After considering the evidence of the parties, and the visit to the locus In quo and the report of the visit and measurements made therein, the trial Area Court gave judgment in favour of the appellants who were in possession after admitting oath on them according to the Islamic law procedure. The respondent being dissatisfied with this judgment appealed to the Sokoto High Court appellate Division. The High Court after hearing the patties on appeal allowed the appeal, set aside the judgment of the Upper Area Court and confirmed the Estate to the respondent herein. Dissatisfied with this judgment of the Sokoto State High Court hence this appeal by the appellants to the Court of Appeal Kaduna. The grounds of appeal before us and the relief sought by the appellants are as follows:


  1. The High Court Sokoto erred in law by confirming the ownership of the house to the respondent whereas the same house was confirmed on the appellant’s grandfather some 25 years ago by the Sharia Court of Appeal of the former Northern Region of Nigeria.

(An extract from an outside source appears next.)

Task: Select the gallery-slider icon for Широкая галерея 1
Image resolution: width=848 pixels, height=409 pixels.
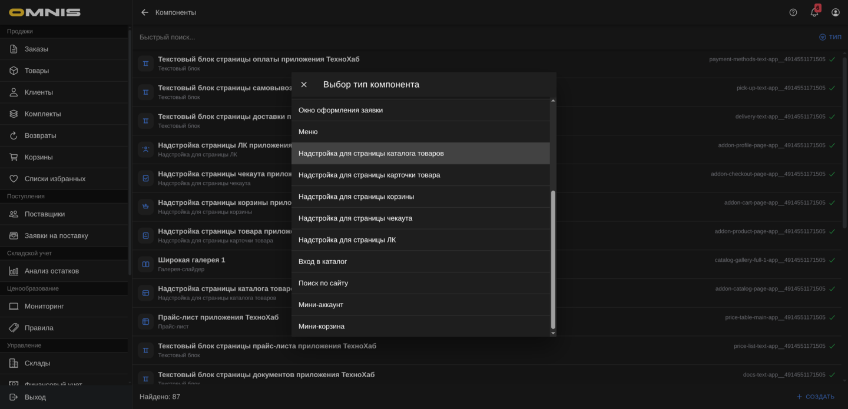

There was abundant evidence before the court which showed that the house which respondent’s uncle (Mal. Haruna) lost to appellants’ grandfather (Abdulmumini) both before the Alkali Court Argungu in 1960 and also before the Sharia Court of Appeal of former Northern Region of Nigeria in 1962 is one and the same house which respondent is now suing for before the Upper Area Court Bimin Kebbi.

  1. The decision is altogether unreasonable, unwarranted and cannot be supported having regard to the weight of evi­dence.

An order setting aside the judgment of the Honourable High Court Sokoto delivered on 8/6/88 and confirming the ownership of the house and the farms on Abdulmumini, the grandfather of the appellants.


When this appeal came before us Muhammadu Awalu Musa, the son of Musa Yar’Adua’, the respondent who is now deceased applied to substitute Issa Mekwari, the junior brother of his father Musa Yar’Adua (Dead) to represent the deceased in this appeal. Both appellants objected to this application although they agreed that Issa Mekwari is related to the deceased. In the end, the application was granted and Issa Mekwari stepped into the shoes of the respondent. Both patties later argued the appeal before us.


In their arguments, both 1st and 2nd appellants in support of their appeal against the judgment of the Sokoto High Court presided over by Ibrahim Umar and H. Binji dated 14/5/86 which gave the disputed estate to the respondent contended the estate was theirs as they inherited same from their grandfather Abdulmumini. They traced their title to Abdulmumini via the decision of the Sharia Court of Appeal of Northern State which gave Abdulmumini the 2 farms and plots and the house comprising the disputed estate. They traced the history to the case from the Upper Area Court Birnin Kebbi to Sokoto High Court to the present appeal before this Honourable Court. They raised a plea of Estoppel per rem judicatam through the earlier judgment on the disputed land in favour of their grandfather in the Sharia Court of Appeal of the Northern State presided over by Mallam Abubakar Gumi, Grand Khadi, sitting in Sokoto on 25/7/62 in appeal No. SCA/CV/34/1962 between Abdulmumini Argungu v. Haruna Argungu. The appellants produced in court certified copy of the procedure and judgment in the said appeal which agreed with the same document tendered by the appellants at the trial Upper Area and reproduced on pages 21 & 22 of the records and pages 4 & 5 of this judgment.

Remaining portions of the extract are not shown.